■ **DATA**
[start]

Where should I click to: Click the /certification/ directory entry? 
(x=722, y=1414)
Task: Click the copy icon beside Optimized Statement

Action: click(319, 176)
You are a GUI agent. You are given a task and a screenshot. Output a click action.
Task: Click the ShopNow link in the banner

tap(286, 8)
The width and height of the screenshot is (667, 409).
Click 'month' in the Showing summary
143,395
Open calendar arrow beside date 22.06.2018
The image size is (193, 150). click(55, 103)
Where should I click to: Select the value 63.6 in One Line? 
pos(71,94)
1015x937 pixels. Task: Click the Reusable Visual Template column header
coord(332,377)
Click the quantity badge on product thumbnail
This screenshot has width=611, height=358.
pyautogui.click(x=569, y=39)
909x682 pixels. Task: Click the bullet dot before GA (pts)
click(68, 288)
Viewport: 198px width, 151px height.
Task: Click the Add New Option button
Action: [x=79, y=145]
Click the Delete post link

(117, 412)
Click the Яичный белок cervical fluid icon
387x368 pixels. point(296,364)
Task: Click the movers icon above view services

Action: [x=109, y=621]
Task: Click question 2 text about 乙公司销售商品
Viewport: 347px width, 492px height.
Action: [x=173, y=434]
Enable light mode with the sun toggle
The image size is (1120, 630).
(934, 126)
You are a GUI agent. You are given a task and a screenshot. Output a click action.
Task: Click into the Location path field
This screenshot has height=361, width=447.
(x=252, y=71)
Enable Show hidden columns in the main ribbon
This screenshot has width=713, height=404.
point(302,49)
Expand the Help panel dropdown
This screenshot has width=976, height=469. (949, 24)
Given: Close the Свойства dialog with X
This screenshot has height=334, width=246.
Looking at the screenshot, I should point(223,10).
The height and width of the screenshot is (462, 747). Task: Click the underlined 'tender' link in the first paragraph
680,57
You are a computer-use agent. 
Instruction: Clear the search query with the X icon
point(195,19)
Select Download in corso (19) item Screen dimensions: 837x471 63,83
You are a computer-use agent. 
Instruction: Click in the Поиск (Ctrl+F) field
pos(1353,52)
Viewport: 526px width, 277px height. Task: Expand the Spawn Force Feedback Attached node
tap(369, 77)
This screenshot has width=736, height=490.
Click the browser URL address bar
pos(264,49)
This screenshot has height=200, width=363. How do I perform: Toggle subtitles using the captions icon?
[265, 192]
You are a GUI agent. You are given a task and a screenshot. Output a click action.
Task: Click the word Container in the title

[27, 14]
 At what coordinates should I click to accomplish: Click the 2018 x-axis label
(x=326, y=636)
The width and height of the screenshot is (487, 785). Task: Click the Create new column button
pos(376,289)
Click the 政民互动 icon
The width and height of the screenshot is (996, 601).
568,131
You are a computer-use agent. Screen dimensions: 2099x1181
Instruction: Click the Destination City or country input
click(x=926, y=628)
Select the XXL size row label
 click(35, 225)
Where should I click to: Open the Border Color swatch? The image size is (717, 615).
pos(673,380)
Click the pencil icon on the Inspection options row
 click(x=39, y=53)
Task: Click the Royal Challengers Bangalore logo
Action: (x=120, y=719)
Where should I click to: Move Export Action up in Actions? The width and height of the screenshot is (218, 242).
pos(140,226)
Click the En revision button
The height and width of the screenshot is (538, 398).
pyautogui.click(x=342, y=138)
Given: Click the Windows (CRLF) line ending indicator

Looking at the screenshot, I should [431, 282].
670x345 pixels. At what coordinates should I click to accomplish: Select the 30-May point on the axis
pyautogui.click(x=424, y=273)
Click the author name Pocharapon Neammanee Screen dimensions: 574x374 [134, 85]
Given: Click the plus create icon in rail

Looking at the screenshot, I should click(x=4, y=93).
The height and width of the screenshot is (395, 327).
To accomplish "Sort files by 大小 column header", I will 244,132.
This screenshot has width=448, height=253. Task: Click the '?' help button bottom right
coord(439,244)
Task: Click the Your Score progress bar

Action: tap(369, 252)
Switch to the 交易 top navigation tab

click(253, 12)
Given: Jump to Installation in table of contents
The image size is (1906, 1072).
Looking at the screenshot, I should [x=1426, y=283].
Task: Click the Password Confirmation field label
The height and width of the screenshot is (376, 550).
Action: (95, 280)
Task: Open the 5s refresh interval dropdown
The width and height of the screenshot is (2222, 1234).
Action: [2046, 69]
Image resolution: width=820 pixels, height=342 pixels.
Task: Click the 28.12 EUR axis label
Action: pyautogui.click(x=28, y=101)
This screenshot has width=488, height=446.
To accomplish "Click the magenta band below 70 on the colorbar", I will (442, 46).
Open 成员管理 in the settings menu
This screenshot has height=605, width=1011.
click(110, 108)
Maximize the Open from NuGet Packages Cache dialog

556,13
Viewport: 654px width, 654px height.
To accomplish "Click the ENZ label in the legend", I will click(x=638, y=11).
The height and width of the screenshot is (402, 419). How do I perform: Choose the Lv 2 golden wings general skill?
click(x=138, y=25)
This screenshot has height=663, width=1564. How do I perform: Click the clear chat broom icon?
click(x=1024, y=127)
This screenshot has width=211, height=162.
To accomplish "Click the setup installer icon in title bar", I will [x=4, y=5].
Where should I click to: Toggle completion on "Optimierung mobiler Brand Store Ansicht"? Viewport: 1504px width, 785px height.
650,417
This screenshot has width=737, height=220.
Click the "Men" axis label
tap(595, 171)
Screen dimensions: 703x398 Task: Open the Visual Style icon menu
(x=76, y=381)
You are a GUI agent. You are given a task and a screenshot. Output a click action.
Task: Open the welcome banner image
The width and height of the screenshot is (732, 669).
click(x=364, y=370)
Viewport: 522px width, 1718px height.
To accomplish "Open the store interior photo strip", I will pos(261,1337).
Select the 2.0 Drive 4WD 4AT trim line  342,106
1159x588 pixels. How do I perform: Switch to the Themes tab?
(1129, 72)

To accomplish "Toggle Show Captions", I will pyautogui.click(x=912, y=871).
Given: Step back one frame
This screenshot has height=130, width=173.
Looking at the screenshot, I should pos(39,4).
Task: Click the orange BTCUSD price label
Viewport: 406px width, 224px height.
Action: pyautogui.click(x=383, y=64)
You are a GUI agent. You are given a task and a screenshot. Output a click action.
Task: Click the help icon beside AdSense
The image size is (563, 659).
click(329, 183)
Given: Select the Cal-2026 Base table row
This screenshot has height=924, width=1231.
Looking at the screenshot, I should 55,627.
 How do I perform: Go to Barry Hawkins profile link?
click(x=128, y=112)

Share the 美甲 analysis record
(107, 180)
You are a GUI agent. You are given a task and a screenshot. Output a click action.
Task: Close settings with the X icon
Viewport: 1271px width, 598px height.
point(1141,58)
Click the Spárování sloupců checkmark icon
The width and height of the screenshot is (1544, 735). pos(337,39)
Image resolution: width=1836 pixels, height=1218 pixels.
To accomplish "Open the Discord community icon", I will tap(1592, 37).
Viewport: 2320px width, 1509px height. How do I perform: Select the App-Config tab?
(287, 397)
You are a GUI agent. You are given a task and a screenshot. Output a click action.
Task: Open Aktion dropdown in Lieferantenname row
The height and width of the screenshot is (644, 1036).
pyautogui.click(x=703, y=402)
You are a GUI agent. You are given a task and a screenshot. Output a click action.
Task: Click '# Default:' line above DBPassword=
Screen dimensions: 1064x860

[end]

■ **DIRECTIVE**
Output every line from the one containing "Image resolution: width=1836" through the last line of the entries, both ends included, as a JSON list of strings with one string per line and no blank lines.

■ **RESULT OF THE TASK**
[
  "Image resolution: width=1836 pixels, height=1218 pixels.",
  "To accomplish \"Open the Discord community icon\", I will tap(1592, 37).",
  "Viewport: 2320px width, 1509px height. How do I perform: Select the App-Config tab?",
  "(287, 397)",
  "You are a GUI agent. You are given a task and a screenshot. Output a click action.",
  "Task: Open Aktion dropdown in Lieferantenname row",
  "The height and width of the screenshot is (644, 1036).",
  "pyautogui.click(x=703, y=402)",
  "You are a GUI agent. You are given a task and a screenshot. Output a click action.",
  "Task: Click '# Default:' line above DBPassword=",
  "Screen dimensions: 1064x860"
]